Start of Block
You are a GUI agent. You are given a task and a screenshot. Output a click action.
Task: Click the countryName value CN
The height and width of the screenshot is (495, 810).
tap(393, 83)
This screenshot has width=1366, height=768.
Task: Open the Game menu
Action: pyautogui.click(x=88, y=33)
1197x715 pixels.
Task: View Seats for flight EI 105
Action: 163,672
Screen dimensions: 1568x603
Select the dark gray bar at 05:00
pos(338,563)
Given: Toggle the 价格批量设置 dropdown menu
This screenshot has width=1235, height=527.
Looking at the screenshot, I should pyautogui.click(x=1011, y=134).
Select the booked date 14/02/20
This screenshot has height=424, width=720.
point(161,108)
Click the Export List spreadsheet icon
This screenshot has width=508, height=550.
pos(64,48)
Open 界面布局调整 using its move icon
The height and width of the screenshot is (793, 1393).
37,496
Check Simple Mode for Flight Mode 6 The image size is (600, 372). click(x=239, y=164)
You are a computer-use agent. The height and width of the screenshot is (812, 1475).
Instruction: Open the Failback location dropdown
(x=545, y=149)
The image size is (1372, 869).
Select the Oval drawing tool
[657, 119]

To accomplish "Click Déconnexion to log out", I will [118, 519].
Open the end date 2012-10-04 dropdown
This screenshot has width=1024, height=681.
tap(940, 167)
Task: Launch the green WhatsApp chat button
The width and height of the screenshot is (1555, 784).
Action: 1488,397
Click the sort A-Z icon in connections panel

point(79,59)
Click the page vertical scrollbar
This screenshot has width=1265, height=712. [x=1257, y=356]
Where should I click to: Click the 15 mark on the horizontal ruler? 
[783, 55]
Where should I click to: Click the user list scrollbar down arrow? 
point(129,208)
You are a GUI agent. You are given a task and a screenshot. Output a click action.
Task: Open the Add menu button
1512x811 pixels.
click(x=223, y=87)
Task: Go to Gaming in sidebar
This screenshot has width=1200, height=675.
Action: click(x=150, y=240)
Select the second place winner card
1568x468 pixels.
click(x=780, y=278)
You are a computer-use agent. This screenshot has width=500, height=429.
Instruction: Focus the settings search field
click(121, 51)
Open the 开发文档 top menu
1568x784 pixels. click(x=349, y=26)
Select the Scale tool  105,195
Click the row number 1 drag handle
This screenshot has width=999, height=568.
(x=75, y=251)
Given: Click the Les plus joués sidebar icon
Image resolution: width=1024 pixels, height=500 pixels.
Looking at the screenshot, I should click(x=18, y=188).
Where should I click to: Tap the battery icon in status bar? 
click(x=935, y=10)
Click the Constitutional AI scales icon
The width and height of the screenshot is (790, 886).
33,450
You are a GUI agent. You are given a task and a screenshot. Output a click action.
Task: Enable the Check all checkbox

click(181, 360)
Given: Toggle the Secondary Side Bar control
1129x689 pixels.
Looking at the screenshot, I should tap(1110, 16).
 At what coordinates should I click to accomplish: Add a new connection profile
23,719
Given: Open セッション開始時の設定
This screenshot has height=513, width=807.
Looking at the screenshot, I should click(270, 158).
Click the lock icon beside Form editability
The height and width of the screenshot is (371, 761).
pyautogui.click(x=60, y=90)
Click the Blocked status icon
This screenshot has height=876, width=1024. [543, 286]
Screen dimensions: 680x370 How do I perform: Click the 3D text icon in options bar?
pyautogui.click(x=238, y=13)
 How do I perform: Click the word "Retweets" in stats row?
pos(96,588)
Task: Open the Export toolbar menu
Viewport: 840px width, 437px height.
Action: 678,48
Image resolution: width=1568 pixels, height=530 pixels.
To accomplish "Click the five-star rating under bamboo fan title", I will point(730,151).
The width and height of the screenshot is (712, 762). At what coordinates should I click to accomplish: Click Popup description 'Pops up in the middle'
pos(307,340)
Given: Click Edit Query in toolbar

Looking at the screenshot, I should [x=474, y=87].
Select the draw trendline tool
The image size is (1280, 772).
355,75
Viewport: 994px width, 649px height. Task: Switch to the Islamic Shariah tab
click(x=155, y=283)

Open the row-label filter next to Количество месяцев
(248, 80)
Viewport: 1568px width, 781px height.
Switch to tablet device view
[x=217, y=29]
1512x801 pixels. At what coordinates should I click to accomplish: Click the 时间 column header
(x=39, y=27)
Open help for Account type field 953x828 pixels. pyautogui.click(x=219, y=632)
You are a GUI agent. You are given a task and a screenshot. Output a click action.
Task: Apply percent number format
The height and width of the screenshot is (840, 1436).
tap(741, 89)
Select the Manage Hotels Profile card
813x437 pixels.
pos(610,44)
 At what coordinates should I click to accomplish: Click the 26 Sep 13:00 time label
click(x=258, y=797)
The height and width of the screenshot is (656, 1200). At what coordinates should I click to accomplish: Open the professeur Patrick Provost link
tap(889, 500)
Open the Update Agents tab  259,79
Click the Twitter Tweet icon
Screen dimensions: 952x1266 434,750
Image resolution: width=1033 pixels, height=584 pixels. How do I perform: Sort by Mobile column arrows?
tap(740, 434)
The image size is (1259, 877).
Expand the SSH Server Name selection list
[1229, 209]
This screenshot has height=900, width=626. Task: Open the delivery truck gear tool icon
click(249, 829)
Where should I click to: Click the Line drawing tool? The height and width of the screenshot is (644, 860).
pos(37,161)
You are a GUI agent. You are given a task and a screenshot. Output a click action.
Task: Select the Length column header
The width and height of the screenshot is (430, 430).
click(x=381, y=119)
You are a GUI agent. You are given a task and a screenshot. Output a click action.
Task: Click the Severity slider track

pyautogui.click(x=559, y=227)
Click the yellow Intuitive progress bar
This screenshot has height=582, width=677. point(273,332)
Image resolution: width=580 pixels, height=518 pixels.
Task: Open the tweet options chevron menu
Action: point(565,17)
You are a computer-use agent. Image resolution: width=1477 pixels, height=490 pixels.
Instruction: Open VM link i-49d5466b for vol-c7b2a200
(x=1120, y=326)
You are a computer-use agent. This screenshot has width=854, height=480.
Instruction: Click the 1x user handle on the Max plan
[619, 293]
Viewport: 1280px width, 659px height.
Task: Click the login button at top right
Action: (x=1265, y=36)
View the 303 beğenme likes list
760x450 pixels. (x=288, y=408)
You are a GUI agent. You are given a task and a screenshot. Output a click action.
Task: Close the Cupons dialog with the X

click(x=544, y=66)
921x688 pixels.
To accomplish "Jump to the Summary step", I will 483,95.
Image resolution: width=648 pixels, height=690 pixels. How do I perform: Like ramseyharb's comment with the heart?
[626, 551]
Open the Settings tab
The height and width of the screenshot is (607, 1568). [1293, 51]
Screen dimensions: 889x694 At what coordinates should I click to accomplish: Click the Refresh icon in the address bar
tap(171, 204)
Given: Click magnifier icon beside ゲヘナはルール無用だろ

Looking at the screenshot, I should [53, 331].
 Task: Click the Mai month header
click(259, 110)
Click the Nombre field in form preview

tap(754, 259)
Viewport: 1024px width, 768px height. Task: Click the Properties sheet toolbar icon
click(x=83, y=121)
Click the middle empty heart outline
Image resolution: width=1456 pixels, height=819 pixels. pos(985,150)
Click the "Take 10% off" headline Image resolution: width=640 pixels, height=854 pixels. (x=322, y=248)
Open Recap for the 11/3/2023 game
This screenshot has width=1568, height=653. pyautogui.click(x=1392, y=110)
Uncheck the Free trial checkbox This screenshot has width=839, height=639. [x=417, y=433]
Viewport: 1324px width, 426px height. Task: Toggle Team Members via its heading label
End of Block
*Exercise directions:* Nothing may be dropped or altered; repeat every record in full.

*Your solution:*
You are a GUI agent. You are given a task and a screenshot. Output a click action.
Task: Click the countryName value CN
The height and width of the screenshot is (495, 810).
tap(393, 83)
This screenshot has width=1366, height=768.
Task: Open the Game menu
Action: pyautogui.click(x=88, y=33)
1197x715 pixels.
Task: View Seats for flight EI 105
Action: 163,672
Screen dimensions: 1568x603
Select the dark gray bar at 05:00
pos(338,563)
Given: Toggle the 价格批量设置 dropdown menu
This screenshot has width=1235, height=527.
Looking at the screenshot, I should pyautogui.click(x=1011, y=134).
Select the booked date 14/02/20
This screenshot has height=424, width=720.
point(161,108)
Click the Export List spreadsheet icon
This screenshot has width=508, height=550.
pos(64,48)
Open 界面布局调整 using its move icon
The height and width of the screenshot is (793, 1393).
37,496
Check Simple Mode for Flight Mode 6 The image size is (600, 372). click(x=239, y=164)
You are a computer-use agent. The height and width of the screenshot is (812, 1475).
Instruction: Open the Failback location dropdown
(x=545, y=149)
The image size is (1372, 869).
Select the Oval drawing tool
[657, 119]

To accomplish "Click Déconnexion to log out", I will [118, 519].
Open the end date 2012-10-04 dropdown
This screenshot has width=1024, height=681.
tap(940, 167)
Task: Launch the green WhatsApp chat button
The width and height of the screenshot is (1555, 784).
Action: 1488,397
Click the sort A-Z icon in connections panel

point(79,59)
Click the page vertical scrollbar
This screenshot has width=1265, height=712. [x=1257, y=356]
Where should I click to: Click the 15 mark on the horizontal ruler? 
[783, 55]
Where should I click to: Click the user list scrollbar down arrow? 
point(129,208)
You are a GUI agent. You are given a task and a screenshot. Output a click action.
Task: Open the Add menu button
1512x811 pixels.
click(x=223, y=87)
Task: Go to Gaming in sidebar
This screenshot has width=1200, height=675.
Action: click(x=150, y=240)
Select the second place winner card
1568x468 pixels.
click(x=780, y=278)
You are a computer-use agent. This screenshot has width=500, height=429.
Instruction: Focus the settings search field
click(121, 51)
Open the 开发文档 top menu
1568x784 pixels. click(x=349, y=26)
Select the Scale tool  105,195
Click the row number 1 drag handle
This screenshot has width=999, height=568.
(x=75, y=251)
Given: Click the Les plus joués sidebar icon
Image resolution: width=1024 pixels, height=500 pixels.
Looking at the screenshot, I should click(x=18, y=188).
Where should I click to: Tap the battery icon in status bar? 
click(x=935, y=10)
Click the Constitutional AI scales icon
The width and height of the screenshot is (790, 886).
33,450
You are a GUI agent. You are given a task and a screenshot. Output a click action.
Task: Enable the Check all checkbox

click(181, 360)
Given: Toggle the Secondary Side Bar control
1129x689 pixels.
Looking at the screenshot, I should tap(1110, 16).
 At what coordinates should I click to accomplish: Add a new connection profile
23,719
Given: Open セッション開始時の設定
This screenshot has height=513, width=807.
Looking at the screenshot, I should click(270, 158).
Click the lock icon beside Form editability
The height and width of the screenshot is (371, 761).
pyautogui.click(x=60, y=90)
Click the Blocked status icon
This screenshot has height=876, width=1024. [543, 286]
Screen dimensions: 680x370 How do I perform: Click the 3D text icon in options bar?
pyautogui.click(x=238, y=13)
 How do I perform: Click the word "Retweets" in stats row?
pos(96,588)
Task: Open the Export toolbar menu
Viewport: 840px width, 437px height.
Action: 678,48
Image resolution: width=1568 pixels, height=530 pixels.
To accomplish "Click the five-star rating under bamboo fan title", I will point(730,151).
The width and height of the screenshot is (712, 762). At what coordinates should I click to accomplish: Click Popup description 'Pops up in the middle'
pos(307,340)
Given: Click Edit Query in toolbar

Looking at the screenshot, I should [x=474, y=87].
Select the draw trendline tool
The image size is (1280, 772).
355,75
Viewport: 994px width, 649px height. Task: Switch to the Islamic Shariah tab
click(x=155, y=283)

Open the row-label filter next to Количество месяцев
(248, 80)
Viewport: 1568px width, 781px height.
Switch to tablet device view
[x=217, y=29]
1512x801 pixels. At what coordinates should I click to accomplish: Click the 时间 column header
(x=39, y=27)
Open help for Account type field 953x828 pixels. pyautogui.click(x=219, y=632)
You are a GUI agent. You are given a task and a screenshot. Output a click action.
Task: Apply percent number format
The height and width of the screenshot is (840, 1436).
tap(741, 89)
Select the Manage Hotels Profile card
813x437 pixels.
pos(610,44)
 At what coordinates should I click to accomplish: Click the 26 Sep 13:00 time label
click(x=258, y=797)
The height and width of the screenshot is (656, 1200). At what coordinates should I click to accomplish: Open the professeur Patrick Provost link
tap(889, 500)
Open the Update Agents tab  259,79
Click the Twitter Tweet icon
Screen dimensions: 952x1266 434,750
Image resolution: width=1033 pixels, height=584 pixels. How do I perform: Sort by Mobile column arrows?
tap(740, 434)
The image size is (1259, 877).
Expand the SSH Server Name selection list
[1229, 209]
This screenshot has height=900, width=626. Task: Open the delivery truck gear tool icon
click(249, 829)
Where should I click to: Click the Line drawing tool? The height and width of the screenshot is (644, 860).
pos(37,161)
You are a GUI agent. You are given a task and a screenshot. Output a click action.
Task: Select the Length column header
The width and height of the screenshot is (430, 430).
click(x=381, y=119)
You are a GUI agent. You are given a task and a screenshot. Output a click action.
Task: Click the Severity slider track

pyautogui.click(x=559, y=227)
Click the yellow Intuitive progress bar
This screenshot has height=582, width=677. point(273,332)
Image resolution: width=580 pixels, height=518 pixels.
Task: Open the tweet options chevron menu
Action: point(565,17)
You are a computer-use agent. Image resolution: width=1477 pixels, height=490 pixels.
Instruction: Open VM link i-49d5466b for vol-c7b2a200
(x=1120, y=326)
You are a computer-use agent. This screenshot has width=854, height=480.
Instruction: Click the 1x user handle on the Max plan
[619, 293]
Viewport: 1280px width, 659px height.
Task: Click the login button at top right
Action: (x=1265, y=36)
View the 303 beğenme likes list
760x450 pixels. (x=288, y=408)
You are a GUI agent. You are given a task and a screenshot. Output a click action.
Task: Close the Cupons dialog with the X

click(x=544, y=66)
921x688 pixels.
To accomplish "Jump to the Summary step", I will 483,95.
Image resolution: width=648 pixels, height=690 pixels. How do I perform: Like ramseyharb's comment with the heart?
[626, 551]
Open the Settings tab
The height and width of the screenshot is (607, 1568). [1293, 51]
Screen dimensions: 889x694 At what coordinates should I click to accomplish: Click the Refresh icon in the address bar
tap(171, 204)
Given: Click magnifier icon beside ゲヘナはルール無用だろ

Looking at the screenshot, I should [53, 331].
 Task: Click the Mai month header
click(259, 110)
Click the Nombre field in form preview

tap(754, 259)
Viewport: 1024px width, 768px height. Task: Click the Properties sheet toolbar icon
click(x=83, y=121)
Click the middle empty heart outline
Image resolution: width=1456 pixels, height=819 pixels. pos(985,150)
Click the "Take 10% off" headline Image resolution: width=640 pixels, height=854 pixels. (x=322, y=248)
Open Recap for the 11/3/2023 game
This screenshot has width=1568, height=653. pyautogui.click(x=1392, y=110)
Uncheck the Free trial checkbox This screenshot has width=839, height=639. [x=417, y=433]
Viewport: 1324px width, 426px height. Task: Toggle Team Members via its heading label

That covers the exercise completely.